Mexico City Blues

Roma (Alfonso Cuarón, 2018)

I really wanted to like this more than I did — for such a beautiful film where nothing happens, it cranks up tensions of nasty things happening, but the characters seem remarkably unscathed.

I was worried about the dog.

It seemed to be producing an awful lot of shit given the maids seemed to be constantly scooping it up.
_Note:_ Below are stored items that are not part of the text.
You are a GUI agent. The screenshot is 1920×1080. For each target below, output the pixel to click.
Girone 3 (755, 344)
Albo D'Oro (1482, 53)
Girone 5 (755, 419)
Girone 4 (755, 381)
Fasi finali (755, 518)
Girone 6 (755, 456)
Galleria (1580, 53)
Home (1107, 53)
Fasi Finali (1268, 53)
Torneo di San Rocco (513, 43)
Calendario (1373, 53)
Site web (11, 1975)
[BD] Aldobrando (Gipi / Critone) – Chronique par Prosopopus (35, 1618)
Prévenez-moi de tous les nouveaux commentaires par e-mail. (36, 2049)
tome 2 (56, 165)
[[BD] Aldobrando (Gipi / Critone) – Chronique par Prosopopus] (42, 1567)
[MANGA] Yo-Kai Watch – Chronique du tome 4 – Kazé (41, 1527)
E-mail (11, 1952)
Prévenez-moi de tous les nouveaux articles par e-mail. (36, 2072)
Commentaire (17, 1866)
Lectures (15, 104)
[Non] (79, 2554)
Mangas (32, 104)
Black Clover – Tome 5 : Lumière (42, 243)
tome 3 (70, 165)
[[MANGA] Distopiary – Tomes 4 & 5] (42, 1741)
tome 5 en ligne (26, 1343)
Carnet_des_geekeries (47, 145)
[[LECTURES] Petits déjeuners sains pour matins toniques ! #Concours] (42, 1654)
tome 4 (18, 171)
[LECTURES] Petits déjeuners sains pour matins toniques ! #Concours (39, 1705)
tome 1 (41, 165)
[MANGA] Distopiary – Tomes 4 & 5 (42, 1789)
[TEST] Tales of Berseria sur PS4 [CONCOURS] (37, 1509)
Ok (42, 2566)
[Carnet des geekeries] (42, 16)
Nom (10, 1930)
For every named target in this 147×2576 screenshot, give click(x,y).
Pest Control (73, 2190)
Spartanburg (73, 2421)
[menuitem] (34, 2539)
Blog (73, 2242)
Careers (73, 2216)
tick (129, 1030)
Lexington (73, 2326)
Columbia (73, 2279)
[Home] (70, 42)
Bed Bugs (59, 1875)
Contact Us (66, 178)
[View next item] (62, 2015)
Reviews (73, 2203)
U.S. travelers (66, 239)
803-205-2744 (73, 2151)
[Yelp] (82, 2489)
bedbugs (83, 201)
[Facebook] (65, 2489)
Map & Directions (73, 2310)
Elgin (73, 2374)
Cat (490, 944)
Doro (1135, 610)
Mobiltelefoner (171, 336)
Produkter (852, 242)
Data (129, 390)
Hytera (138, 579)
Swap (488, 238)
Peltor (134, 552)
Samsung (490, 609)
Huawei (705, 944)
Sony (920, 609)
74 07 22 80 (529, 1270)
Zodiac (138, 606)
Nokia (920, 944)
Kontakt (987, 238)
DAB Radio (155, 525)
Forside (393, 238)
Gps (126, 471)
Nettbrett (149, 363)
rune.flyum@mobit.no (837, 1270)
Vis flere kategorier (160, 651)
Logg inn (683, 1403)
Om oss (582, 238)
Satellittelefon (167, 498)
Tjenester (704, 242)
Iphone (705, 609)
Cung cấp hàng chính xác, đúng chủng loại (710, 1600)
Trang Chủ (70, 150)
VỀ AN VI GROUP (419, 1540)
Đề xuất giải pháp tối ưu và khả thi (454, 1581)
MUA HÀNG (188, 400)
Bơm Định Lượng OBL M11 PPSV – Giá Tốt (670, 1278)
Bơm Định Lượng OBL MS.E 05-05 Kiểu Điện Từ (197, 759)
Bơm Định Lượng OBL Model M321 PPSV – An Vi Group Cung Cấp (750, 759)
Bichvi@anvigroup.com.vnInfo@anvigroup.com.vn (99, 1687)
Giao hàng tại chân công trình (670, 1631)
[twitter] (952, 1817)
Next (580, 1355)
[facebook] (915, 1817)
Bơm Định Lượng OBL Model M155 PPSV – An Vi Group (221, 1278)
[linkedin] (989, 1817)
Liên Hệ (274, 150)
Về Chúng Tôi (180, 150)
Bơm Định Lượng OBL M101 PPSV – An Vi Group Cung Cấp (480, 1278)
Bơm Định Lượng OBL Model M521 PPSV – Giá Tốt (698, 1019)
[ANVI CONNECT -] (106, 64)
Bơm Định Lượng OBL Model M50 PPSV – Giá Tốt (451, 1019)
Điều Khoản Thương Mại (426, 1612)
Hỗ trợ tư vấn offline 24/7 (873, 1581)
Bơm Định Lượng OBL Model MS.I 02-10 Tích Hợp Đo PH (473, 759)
Indeed, the opening sequence is of a driveway being flushed clean and mopped, the occasion aeroplane reflected in the puddle. And then there are a series of long, panning, shots, following characters, especially the maid Cleo (Yalitza Aparicio) around a Mexico City house. Cuarón has form for this, of course, especially in Children of Men and Gravity, in the latter offering a sense of trappedness. It’s the wonder of the digital age that you can’t see the joins, unlike poor old Alfred Hitchcock who had to focus in on a dark surface to stitch bits of Rope together. There’s a sequence of a street protest and police violence, which I suspect was largely CGI.

Gravity is invoked as the characters go to see Marooned at the cinema — as a biographical account of Cuarón’s family’s maid it could be that this is a sourcebook for his motifs. The maid seems as close to the children as their mother Sofía (Marina de Tavira) and certainly closer than their father Antonio (Fernando Grediaga). Cleo begins an affair with Fermín (Jorge Antonio Guerrero), who seems more interesting in twirling his cane and practicing martial arts than being a decent human being. One of the characters is presumably Cuarón, although the families don’t quite match up.

Despite the digital jiggery poker, it is an old fashioned film, a 1960s or earlier social realist European art house movie. The camera loves Cleo, and Fermín, and 1970s Mexico City. It demands a patience I wasn’t quite in the mood to give it.